# Ms192t Stihl



## edsteeler (Aug 12, 2008)

I have a ms192t,everytime I try to give it some gas it's bogs down,sometimes it stalls,not always.If you let it idle for a long time,over 5 minutes,sometimes it will run halfway decent. I put in new plug, checked the exhaust,rebuildt carb. tried adjusting the carb. many times,nothing seems to work. the guy I got it from said it has a new piston,because he put a hole in the old one with a piston stop,when he was looking for air leaks,he said he didn't find any leaks.What should I try next? Thanks


----------



## luckyvision (May 24, 2007)

you don't use a piston stop when checking for airleaks. you block off the exhaust, put an adapter in place of the carb, vacume test the unit, then pressure test it. it should not leak no mater what position the piston is in.

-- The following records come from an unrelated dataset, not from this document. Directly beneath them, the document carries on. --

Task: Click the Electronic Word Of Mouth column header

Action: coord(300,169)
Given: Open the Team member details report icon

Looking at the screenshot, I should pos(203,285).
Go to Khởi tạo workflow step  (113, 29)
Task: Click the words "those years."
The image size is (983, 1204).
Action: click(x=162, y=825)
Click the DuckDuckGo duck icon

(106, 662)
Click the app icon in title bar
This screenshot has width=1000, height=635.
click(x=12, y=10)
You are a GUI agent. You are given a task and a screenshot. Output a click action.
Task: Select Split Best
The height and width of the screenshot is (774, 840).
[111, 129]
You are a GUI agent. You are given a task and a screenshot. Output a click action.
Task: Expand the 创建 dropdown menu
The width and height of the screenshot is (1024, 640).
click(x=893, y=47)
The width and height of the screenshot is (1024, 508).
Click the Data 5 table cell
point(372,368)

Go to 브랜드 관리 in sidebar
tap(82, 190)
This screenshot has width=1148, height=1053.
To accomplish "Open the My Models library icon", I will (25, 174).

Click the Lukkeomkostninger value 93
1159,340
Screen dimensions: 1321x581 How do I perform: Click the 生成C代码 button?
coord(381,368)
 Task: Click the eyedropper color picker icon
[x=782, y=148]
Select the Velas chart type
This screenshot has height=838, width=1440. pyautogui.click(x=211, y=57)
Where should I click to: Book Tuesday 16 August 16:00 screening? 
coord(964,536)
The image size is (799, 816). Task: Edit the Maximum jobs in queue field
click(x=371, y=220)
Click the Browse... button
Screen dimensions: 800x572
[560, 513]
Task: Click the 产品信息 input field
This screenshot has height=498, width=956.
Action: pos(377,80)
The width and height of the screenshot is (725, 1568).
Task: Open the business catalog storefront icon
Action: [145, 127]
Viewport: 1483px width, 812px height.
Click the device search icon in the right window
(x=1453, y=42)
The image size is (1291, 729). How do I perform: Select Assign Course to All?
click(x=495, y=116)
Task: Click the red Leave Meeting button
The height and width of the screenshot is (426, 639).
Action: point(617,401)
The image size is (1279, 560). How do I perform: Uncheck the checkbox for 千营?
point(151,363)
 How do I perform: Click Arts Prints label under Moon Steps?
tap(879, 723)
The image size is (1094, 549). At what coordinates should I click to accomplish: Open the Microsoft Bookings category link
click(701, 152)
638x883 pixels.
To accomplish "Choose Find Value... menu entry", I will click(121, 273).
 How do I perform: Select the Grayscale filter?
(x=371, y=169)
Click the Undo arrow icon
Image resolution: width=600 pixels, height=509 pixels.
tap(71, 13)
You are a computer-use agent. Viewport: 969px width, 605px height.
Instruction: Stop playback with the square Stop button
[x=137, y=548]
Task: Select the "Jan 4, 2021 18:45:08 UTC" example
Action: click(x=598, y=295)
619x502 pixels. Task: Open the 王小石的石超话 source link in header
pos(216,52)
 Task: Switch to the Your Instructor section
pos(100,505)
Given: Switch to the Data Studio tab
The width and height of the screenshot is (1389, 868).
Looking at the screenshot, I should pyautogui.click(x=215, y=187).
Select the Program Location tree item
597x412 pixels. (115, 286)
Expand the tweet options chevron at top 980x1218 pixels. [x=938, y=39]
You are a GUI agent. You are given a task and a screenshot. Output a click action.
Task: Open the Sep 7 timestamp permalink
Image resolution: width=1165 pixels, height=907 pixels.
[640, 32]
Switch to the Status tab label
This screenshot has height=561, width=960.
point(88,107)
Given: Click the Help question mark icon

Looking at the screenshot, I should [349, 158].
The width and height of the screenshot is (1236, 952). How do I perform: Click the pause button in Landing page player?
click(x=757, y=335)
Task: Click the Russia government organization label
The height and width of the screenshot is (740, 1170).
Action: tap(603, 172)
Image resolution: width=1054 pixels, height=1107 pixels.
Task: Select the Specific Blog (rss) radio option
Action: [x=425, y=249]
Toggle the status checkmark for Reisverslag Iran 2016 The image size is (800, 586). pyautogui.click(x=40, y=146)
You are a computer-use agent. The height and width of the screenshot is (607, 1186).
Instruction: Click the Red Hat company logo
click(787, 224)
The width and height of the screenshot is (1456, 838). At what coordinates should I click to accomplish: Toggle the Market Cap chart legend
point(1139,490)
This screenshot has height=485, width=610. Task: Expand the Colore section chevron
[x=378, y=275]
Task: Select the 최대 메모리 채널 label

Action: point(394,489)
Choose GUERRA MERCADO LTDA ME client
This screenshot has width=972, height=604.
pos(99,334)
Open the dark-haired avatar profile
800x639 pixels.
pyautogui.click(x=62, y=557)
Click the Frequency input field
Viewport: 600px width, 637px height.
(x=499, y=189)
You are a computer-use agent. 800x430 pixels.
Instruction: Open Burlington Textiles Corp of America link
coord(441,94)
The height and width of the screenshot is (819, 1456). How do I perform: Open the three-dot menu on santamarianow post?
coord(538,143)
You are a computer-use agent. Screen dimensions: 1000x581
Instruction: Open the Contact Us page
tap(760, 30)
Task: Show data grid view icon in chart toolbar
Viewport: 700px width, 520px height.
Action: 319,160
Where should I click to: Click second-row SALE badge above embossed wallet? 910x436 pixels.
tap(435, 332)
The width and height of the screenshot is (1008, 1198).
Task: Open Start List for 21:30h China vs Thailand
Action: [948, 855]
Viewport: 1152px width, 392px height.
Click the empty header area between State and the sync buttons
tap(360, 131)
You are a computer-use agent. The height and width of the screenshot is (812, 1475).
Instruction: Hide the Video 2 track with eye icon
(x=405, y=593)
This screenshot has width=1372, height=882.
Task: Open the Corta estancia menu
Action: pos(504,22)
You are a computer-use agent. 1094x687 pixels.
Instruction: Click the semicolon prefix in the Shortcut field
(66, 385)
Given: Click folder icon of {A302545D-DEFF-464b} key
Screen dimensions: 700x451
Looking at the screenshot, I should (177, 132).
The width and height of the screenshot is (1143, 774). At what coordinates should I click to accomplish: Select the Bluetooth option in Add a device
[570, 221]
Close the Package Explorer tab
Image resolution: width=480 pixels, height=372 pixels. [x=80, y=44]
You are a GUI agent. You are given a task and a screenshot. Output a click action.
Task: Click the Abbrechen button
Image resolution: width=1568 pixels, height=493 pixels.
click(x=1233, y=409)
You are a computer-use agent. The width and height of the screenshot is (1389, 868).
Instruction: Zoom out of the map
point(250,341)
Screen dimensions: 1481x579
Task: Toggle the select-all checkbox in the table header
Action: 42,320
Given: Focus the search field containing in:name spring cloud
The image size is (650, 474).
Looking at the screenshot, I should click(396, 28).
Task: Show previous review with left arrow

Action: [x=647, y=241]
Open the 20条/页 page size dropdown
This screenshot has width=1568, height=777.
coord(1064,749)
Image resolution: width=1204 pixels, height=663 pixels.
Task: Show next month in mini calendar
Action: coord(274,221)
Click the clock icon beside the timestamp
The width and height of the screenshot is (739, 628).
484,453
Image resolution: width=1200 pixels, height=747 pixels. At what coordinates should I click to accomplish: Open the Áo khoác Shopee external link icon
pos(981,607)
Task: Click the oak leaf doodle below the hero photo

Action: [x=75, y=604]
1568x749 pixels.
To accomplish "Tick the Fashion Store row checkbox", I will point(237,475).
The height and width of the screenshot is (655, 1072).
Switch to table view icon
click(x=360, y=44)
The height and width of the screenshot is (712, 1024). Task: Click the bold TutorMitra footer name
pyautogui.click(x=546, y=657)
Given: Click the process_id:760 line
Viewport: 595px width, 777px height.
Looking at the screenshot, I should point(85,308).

he's either undertrained, or lying. do not trust his test results.

you could have a stuck high speed check valve or bad acellerator pump o-ring (yes it has one by the throttle shaft). if it's the check valve you might get lucky & free it up with brake cleaner, if not replace the carb.

BTW you never use carb cleaner on a Stihl carb. those high & low check valves only move thousands of an inch, & carb cleaner could damage those seals

--Lucky


----------



## rotti1968 (Apr 26, 2009)

luckyvision said:


> you don't use a piston stop when checking for airleaks. you block off the exhaust, put an adapter in place of the carb, vacume test the unit, then pressure test it. it should not leak no mater what position the piston is in.
> 
> he's either undertrained, or lying. do not trust his test results.
> 
> ...


Not an uncommon issue , as has been said its more then likely the high speed check valve or accelerator pump. Try as been said with brake clean this will not harm the internal orings etc in the carb. 
If none of this helps the part number for this carburetor is 1137 120 0600
that carb retails from stihl for about 80.00, or the zama part is c1q-s135 if you can find it out side of stihl. this is the most recent carburetor for this saw.(side note Stihl owns zama)


----------



## edsteeler (Aug 12, 2008)

I have a ms192 parts saw, I put that carb on and with alittle adjusting it was running good and I cut with it.I shut it off for a couple hours,started it and it does the same thing, no matter how much I adjust it.I'll try the brake cleaner. Thanks


----------



## treefaller (Mar 14, 2010)

Ive had this hapen befor did all the stuf maynot be same for you but mine ended up being bad fuel filter I had dirt in tank I cleaned up real good with dawn&water let dry real good new filter then nomore problum I spent lots of money wen all I neaded wase cleaned maynot be same problum but maybe worth a shot


----------



## edsteeler (Aug 12, 2008)

I'll definetly try a new filter. Thanks


----------



## treefaller (Mar 14, 2010)

try to make sure youre tank is realy clean soemtimes gunk does get trapet in it


----------



## treefaller (Mar 14, 2010)

my brother (also in tree scervice)sed mabie a hoel or crak in internal fuel line


----------



## rotti1968 (Apr 26, 2009)

If you have a way to pressure and vacuum test this saw I would. I think you may have bad crank seals,leaking head gasket or bad impulse line. Since this saw was worked on before you got it and by the sounds of it he really didnt know what he was doing (hole in piston testing for leaks). Who knows what he did or did not do when he worked on it and if he did it right.


----------



## treefaller (Mar 14, 2010)

rotty 1968 hole in pisten its aperent he dident no what he wase dooing besids put a hole in a piston then turn it if you can what usualy hapens to silinder walles


----------



## edsteeler (Aug 12, 2008)

I noticed late yesterday, that the prime bulb is not filling up,I put in new bulb and it does the same thing,so I got it started and kept pumping the bulb and it seemed like it wanted to run okay. So I'm going to replace the fuel line in the tank,I have a spare.


----------



## treefaller (Mar 14, 2010)

let me no if it doesit if i t works Ile tell my brother


----------



## edsteeler (Aug 12, 2008)

I was afraid I was going to damage my spare fuel line,getting it out of the tank, so I took my motor and put it in the spare housing,because all it needed was a motor and it worked.It has good power and cuts good. Thanks for everyones help.


----------



## treefaller (Mar 14, 2010)

so it wase the fuel line ? if so great glad could help soemtimes the last thout should be the first or the hardest fix is the smellest thing


----------